Exercices:
(A) Recopiez mot pour mot, dans l’extrait sur al-Hakam II, tout ce qui va de « S’il n’est pas » jusqu’à « s’y affaiblit progressivement. ».
(B) D’après l’extrait sur al-Hakam II, répondez brièvement à chaque question, avec le même repère :
(i) Depuis quelle année les Omeyyades ont-ils renoncé aux expéditions annuelles contre les royaumes chrétiens du Nord ?
(ii) Qui sont les grands rivaux des Omeyyades au Maghreb ?
(iii) Qui choisit les ministres d’al-Hakam II ?
(C) Ces affirmations s’accordent-elles avec l’extrait sur al-Hakam II ? Répondez par oui ou non et citez à chaque fois les mots du texte qui tranchent.
(i) Al-Hakam II menait lui-même les troupes omeyyades.
(ii) L’âge d’or omeyyade s’arrête à la mort de ‘Abd al-Rahmân III.
(iii) L’influence fatimide faiblit peu à peu au Maghreb.

:: Extrait cité ::

Mais malgré la mort de ‘Abd al-Rahmân III, l’âge d’or omeyyade va se poursuivre tout au long du brillant règne de al-Hakam II.
Homme à la santé fragile, al-Hakam II n’est pas un calife guerrier qui sort de son palais pour conduire les troupes omeyyades. D’autant que depuis 939 et le désastre de Simancas, les Omeyyades ont renoncé à se lancer dans des expéditions annuelles contre les royaumes chrétiens du Nord.
S’il n’est pas un grand chef de guerre, al-Hakam n’est est pas moins un bon gouvernant : à l’aide de ministres qu’il choisit lui-même, l’emprise omeyyade s’affermit sur le Maghreb occidental et central, tandis que l’influence fatimide (les Fatimides sont les grands rivaux des Omeyyades au Maghreb) s’y affaiblit progressivement.

:::
:: Données ::

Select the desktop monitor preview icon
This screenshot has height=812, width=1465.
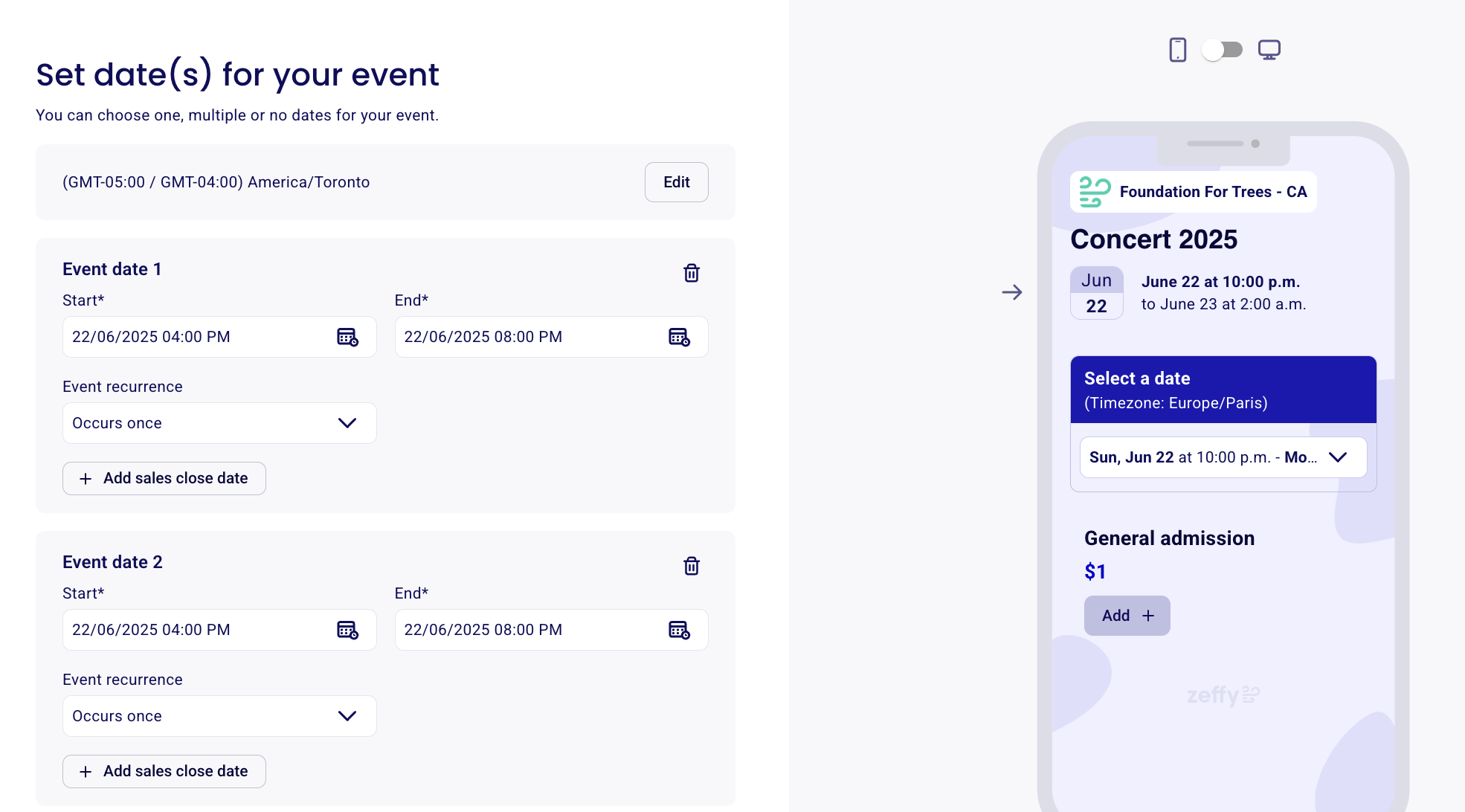tap(1269, 50)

:::

Corrigés:
(A)
S’il n’est pas un grand chef de guerre, al-Hakam n’est est pas moins un bon gouvernant : à l’aide de ministres qu’il choisit lui-même, l’emprise omeyyade s’affermit sur le Maghreb occidental et central, tandis que l’influence fatimide (les Fatimides sont les grands rivaux des Omeyyades au Maghreb) s’y affaiblit progressivement.

(B)
(i) 939.
(ii) Les Fatimides.
(iii) Al-Hakam II lui-même.

(C)
(i) Non : « al-Hakam II n’est pas un calife guerrier qui sort de son palais pour conduire les troupes omeyyades ».
(ii) Non : « malgré la mort de ‘Abd al-Rahmân III, l’âge d’or omeyyade va se poursuivre ».
(iii) Oui : « l’influence fatimide (les Fatimides sont les grands rivaux des Omeyyades au Maghreb) s’y affaiblit progressivement ».